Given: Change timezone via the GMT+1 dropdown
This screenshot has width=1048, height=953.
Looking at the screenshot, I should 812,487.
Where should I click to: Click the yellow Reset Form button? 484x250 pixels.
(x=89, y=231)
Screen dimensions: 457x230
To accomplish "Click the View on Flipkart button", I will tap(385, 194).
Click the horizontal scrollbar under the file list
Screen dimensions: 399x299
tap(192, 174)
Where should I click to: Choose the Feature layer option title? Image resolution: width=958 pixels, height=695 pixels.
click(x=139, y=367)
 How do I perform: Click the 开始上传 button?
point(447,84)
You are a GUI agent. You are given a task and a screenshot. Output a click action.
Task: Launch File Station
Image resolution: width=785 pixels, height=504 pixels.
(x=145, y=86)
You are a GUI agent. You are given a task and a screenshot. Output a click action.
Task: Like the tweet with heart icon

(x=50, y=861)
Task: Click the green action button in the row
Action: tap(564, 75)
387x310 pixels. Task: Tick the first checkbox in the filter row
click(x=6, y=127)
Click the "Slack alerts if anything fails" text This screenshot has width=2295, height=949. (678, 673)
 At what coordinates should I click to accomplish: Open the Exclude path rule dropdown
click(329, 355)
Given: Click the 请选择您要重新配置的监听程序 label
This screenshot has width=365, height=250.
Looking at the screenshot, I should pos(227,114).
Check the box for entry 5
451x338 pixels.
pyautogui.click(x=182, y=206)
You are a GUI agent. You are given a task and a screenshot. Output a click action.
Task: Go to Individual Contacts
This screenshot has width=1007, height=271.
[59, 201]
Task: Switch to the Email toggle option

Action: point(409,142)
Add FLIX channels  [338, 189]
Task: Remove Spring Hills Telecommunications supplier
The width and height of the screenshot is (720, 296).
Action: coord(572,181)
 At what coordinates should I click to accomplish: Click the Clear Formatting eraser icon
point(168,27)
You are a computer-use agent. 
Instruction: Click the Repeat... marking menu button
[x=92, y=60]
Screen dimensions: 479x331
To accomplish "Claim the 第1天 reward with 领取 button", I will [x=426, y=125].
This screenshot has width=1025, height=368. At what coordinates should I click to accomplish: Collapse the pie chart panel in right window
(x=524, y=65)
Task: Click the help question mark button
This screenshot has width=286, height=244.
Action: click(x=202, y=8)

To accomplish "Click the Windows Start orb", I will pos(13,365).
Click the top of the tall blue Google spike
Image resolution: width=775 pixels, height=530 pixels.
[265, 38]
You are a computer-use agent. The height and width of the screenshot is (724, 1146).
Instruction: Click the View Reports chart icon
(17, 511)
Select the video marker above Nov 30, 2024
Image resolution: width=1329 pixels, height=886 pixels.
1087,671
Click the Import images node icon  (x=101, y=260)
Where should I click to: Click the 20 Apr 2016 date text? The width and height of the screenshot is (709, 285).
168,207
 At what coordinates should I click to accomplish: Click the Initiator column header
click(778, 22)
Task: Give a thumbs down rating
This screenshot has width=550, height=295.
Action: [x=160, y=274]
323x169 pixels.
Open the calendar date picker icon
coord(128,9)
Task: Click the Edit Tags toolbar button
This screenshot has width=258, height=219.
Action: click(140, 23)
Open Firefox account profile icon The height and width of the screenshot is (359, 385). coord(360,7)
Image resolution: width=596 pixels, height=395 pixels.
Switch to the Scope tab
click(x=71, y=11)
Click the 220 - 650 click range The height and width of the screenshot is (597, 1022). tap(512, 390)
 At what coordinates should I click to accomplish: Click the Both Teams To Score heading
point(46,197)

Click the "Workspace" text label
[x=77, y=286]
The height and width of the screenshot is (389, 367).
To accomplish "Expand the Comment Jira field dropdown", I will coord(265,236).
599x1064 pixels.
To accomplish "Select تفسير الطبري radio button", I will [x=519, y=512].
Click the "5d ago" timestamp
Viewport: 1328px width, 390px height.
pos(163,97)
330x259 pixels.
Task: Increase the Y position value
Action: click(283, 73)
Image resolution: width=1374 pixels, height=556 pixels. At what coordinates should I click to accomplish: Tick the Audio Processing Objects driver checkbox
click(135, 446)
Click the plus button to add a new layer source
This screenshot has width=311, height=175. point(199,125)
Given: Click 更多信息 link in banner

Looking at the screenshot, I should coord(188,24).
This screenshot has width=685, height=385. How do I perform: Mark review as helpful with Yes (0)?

## Directions for this task
Given the records above, return exactly the lines starting at the line containing "387x310 pixels. Task: Tick" and ending at the line containing "Check the box for entry 5", including both.

## Exercise output
387x310 pixels. Task: Tick the first checkbox in the filter row
click(x=6, y=127)
Click the "Slack alerts if anything fails" text This screenshot has width=2295, height=949. (678, 673)
 At what coordinates should I click to accomplish: Open the Exclude path rule dropdown
click(329, 355)
Given: Click the 请选择您要重新配置的监听程序 label
This screenshot has width=365, height=250.
Looking at the screenshot, I should pos(227,114).
Check the box for entry 5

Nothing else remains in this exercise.